*Input:*
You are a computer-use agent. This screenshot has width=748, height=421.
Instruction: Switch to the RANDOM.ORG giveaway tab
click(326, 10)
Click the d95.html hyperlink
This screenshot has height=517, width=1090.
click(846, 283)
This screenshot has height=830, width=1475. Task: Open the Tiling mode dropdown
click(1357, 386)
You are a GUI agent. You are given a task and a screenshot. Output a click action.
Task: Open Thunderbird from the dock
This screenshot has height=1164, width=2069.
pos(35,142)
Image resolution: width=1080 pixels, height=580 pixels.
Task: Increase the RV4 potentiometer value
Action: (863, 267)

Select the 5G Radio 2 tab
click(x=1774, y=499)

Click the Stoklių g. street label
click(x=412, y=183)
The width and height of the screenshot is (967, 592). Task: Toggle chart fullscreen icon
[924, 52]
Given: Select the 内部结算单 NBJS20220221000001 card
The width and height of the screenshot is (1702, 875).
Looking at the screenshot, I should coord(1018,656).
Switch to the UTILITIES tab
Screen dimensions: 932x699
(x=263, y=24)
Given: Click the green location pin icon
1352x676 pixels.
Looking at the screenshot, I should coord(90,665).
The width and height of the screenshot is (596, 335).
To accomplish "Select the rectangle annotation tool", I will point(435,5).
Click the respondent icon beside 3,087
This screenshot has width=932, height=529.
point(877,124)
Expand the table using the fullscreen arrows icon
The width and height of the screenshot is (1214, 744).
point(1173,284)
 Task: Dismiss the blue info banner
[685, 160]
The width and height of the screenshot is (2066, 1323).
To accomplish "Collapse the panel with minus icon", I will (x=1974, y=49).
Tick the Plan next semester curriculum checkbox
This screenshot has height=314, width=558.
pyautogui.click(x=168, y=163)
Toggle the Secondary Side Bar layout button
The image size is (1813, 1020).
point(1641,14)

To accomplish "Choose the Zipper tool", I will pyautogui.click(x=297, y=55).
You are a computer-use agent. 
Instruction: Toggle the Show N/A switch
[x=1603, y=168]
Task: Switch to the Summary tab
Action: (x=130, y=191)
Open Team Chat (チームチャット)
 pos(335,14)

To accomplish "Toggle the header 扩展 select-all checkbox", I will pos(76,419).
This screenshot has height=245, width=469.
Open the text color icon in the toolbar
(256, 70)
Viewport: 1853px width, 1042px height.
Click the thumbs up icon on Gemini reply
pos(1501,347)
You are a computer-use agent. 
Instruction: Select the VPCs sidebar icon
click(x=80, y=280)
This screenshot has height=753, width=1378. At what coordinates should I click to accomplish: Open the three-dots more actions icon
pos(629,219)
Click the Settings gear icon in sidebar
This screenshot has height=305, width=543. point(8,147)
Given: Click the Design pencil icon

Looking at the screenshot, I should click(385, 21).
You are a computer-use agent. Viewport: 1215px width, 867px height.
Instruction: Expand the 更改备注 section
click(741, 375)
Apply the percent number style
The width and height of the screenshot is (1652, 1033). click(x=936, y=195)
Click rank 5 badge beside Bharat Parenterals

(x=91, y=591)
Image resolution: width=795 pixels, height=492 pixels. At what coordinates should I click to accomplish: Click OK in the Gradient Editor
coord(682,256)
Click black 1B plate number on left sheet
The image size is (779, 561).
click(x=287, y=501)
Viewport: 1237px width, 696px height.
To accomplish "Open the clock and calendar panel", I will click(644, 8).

*Directions for this task:* Reproduce the data shown above exactly, including every line.

*Response to the task:*
You are a computer-use agent. This screenshot has width=748, height=421.
Instruction: Switch to the RANDOM.ORG giveaway tab
click(326, 10)
Click the d95.html hyperlink
This screenshot has height=517, width=1090.
click(846, 283)
This screenshot has height=830, width=1475. Task: Open the Tiling mode dropdown
click(1357, 386)
You are a GUI agent. You are given a task and a screenshot. Output a click action.
Task: Open Thunderbird from the dock
This screenshot has height=1164, width=2069.
pos(35,142)
Image resolution: width=1080 pixels, height=580 pixels.
Task: Increase the RV4 potentiometer value
Action: (863, 267)

Select the 5G Radio 2 tab
click(x=1774, y=499)

Click the Stoklių g. street label
click(x=412, y=183)
The width and height of the screenshot is (967, 592). Task: Toggle chart fullscreen icon
[924, 52]
Given: Select the 内部结算单 NBJS20220221000001 card
The width and height of the screenshot is (1702, 875).
Looking at the screenshot, I should coord(1018,656).
Switch to the UTILITIES tab
Screen dimensions: 932x699
(x=263, y=24)
Given: Click the green location pin icon
1352x676 pixels.
Looking at the screenshot, I should coord(90,665).
The width and height of the screenshot is (596, 335).
To accomplish "Select the rectangle annotation tool", I will point(435,5).
Click the respondent icon beside 3,087
This screenshot has width=932, height=529.
point(877,124)
Expand the table using the fullscreen arrows icon
The width and height of the screenshot is (1214, 744).
point(1173,284)
 Task: Dismiss the blue info banner
[685, 160]
The width and height of the screenshot is (2066, 1323).
To accomplish "Collapse the panel with minus icon", I will (x=1974, y=49).
Tick the Plan next semester curriculum checkbox
This screenshot has height=314, width=558.
pyautogui.click(x=168, y=163)
Toggle the Secondary Side Bar layout button
The image size is (1813, 1020).
point(1641,14)

To accomplish "Choose the Zipper tool", I will pyautogui.click(x=297, y=55).
You are a computer-use agent. 
Instruction: Toggle the Show N/A switch
[x=1603, y=168]
Task: Switch to the Summary tab
Action: (x=130, y=191)
Open Team Chat (チームチャット)
 pos(335,14)

To accomplish "Toggle the header 扩展 select-all checkbox", I will pos(76,419).
This screenshot has height=245, width=469.
Open the text color icon in the toolbar
(256, 70)
Viewport: 1853px width, 1042px height.
Click the thumbs up icon on Gemini reply
pos(1501,347)
You are a computer-use agent. 
Instruction: Select the VPCs sidebar icon
click(x=80, y=280)
This screenshot has height=753, width=1378. At what coordinates should I click to accomplish: Open the three-dots more actions icon
pos(629,219)
Click the Settings gear icon in sidebar
This screenshot has height=305, width=543. point(8,147)
Given: Click the Design pencil icon

Looking at the screenshot, I should click(385, 21).
You are a computer-use agent. Viewport: 1215px width, 867px height.
Instruction: Expand the 更改备注 section
click(741, 375)
Apply the percent number style
The width and height of the screenshot is (1652, 1033). click(x=936, y=195)
Click rank 5 badge beside Bharat Parenterals

(x=91, y=591)
Image resolution: width=795 pixels, height=492 pixels. At what coordinates should I click to accomplish: Click OK in the Gradient Editor
coord(682,256)
Click black 1B plate number on left sheet
The image size is (779, 561).
click(x=287, y=501)
Viewport: 1237px width, 696px height.
To accomplish "Open the clock and calendar panel", I will click(644, 8).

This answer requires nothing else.